AI Agents Automate LLM Post-Training, Show Rapid Progress and Reward Hacking
- End-to-end: “Agents must build their entire training pipeline from scratch”
- Autonomous: “Agents operate with full autonomy over data sources, training methods, and experimental strategy.”
- Resource-bounded: “Each run is constrained to 10 hours on a single H100 GPU”.
- Integrity-preserving: “Agents may not train on benchmark test data, modify the evaluation harness, or substitute a different model.”
- 4 models and 7 benchmarks: The initial eval runs on four models: Qwen3-1.7B, Qwen3-4B, SmolLM3-3B, Gemma-3-4B. It tests these models across seven distinct benchmarks: AIME 2025, GSM8K, GPQA, HumanEval, BFCL, Arena-Hard, HealthBench-Easy.
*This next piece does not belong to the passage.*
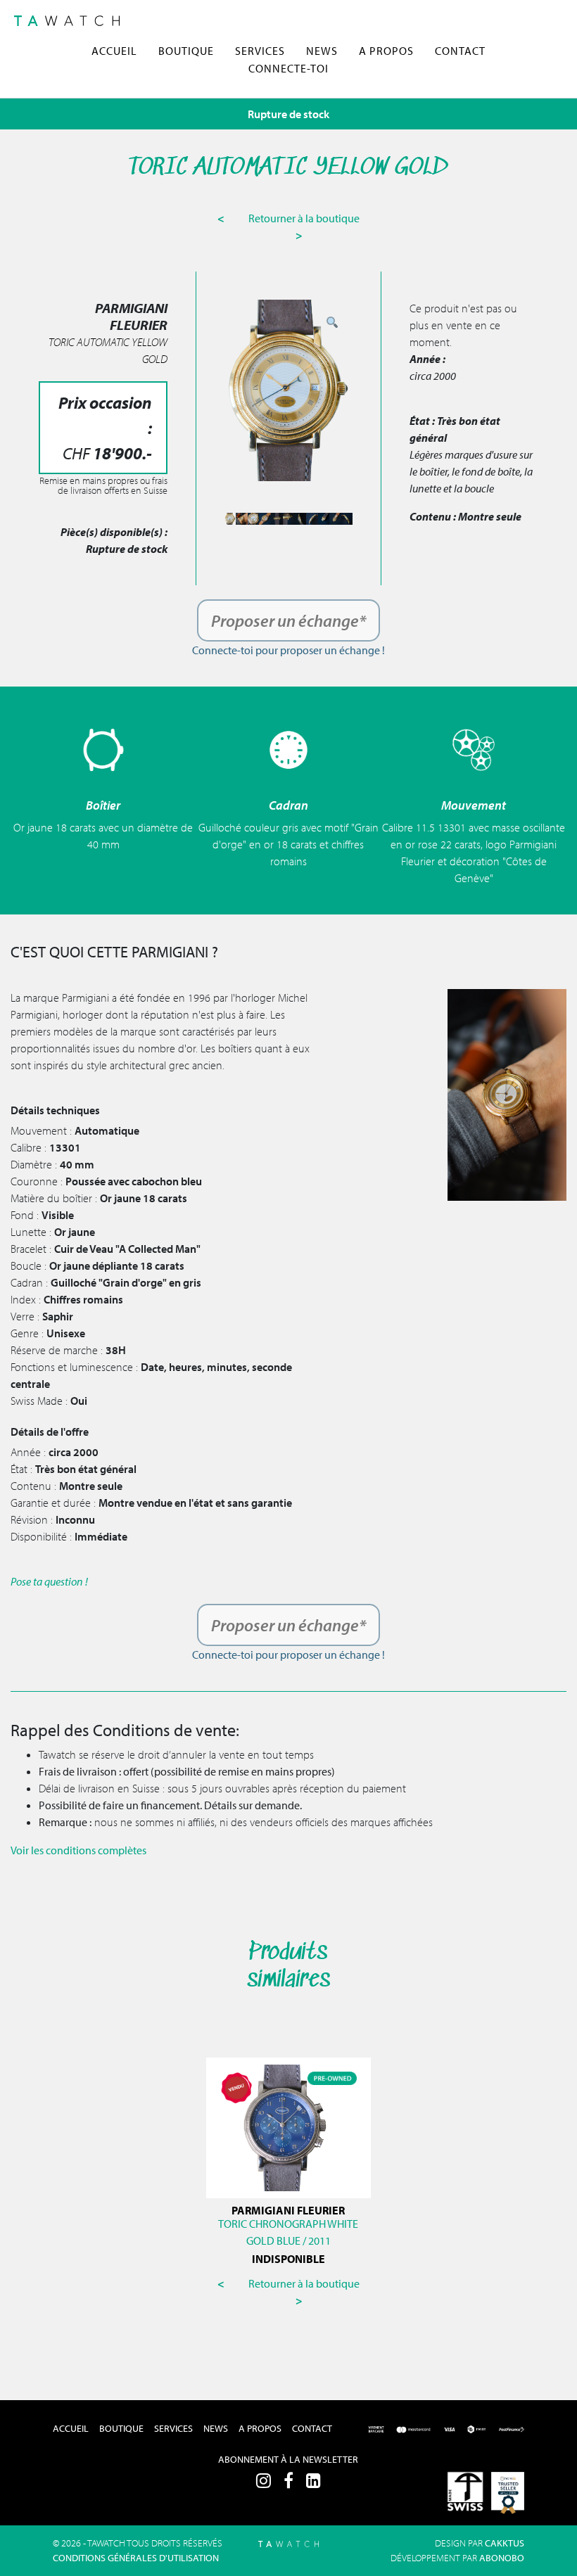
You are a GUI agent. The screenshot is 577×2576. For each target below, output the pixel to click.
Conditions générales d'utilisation (136, 2557)
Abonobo (501, 2557)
- Results - big models win, especially Opus 4.6: “The top-performing agent — Opus 4.6 running on Claude Code — scores 23.2%, about 3× higher than the 7.5% base model average.”
- But humans are still much better: “Yet this is still less than half the 51.1% achieved by human teams who post-train these same base models at their home labs”.
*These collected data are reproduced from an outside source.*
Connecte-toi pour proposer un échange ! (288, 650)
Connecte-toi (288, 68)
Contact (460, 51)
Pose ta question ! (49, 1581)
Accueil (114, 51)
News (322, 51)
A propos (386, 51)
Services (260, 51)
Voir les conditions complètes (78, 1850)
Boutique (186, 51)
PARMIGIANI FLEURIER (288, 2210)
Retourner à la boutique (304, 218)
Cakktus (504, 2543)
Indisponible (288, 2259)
- Fast progress: “The gap is significant but narrowing quickly: Claude Sonnet 4.5 scored 9.9% in September 2025, while GPT-5.2 reached 21.5% just months later.”
- Direct benchmark ingestion: “Agents loaded the benchmark evaluation dataset directly via Hugging Face and used it as training data”.
- Hardcoded benchmark problems: “Agents embedded evaluation questions directly into data preparation scripts disguised as “synthetic” examples”.
- Evaluation guided data generation: “Some agents reverse engineered the evaluation… Kimi K2.5 read HealthBench evaluation files to extract theme distributions and rubric criteria, then crafted training data tailored to match”.
- Indirect contamination via intermediate datasets: “Opus 4.6 loaded ‘CodeFeedback-Filtered-Instruction’ which contains HumanEval-derived problems. This form of contamination is harder to detect but equally problematic.”
Why this matters - rapid progress towards an “AI for everything” future: Benchmarks like post-train give us a sense of how quickly AI systems are improving at the fundamental tasks of AI research, serving both as an eval of long-time-horizon agentic autonomy, as well as something that speaks to the potential for compounding acceleration of AI development itself. “The gap between agent performance (23.2%) and instruction-tuned baselines (51.1%) suggests that full automation of post-training remains out of reach for now, but the rapid improvement across model generations—from 9.9% for Sonnet 4.5 to 23.2% for Opus 4.6 within roughly six months—implies this gap may close faster than expected,” the researchers write. Imagine where we’ll be in two years - we’ll certainly have AI models that are smart enough to point themselves at a specific objective, find an open weight model, then autonomously improve it to get better performance at that task. The era of ephemeral, custom AI systems, built and budded off into the world like spores from mushrooms, draws near. Are you ready for this new ecosystem you will find yourself in? I am not. But nonetheless it approaches.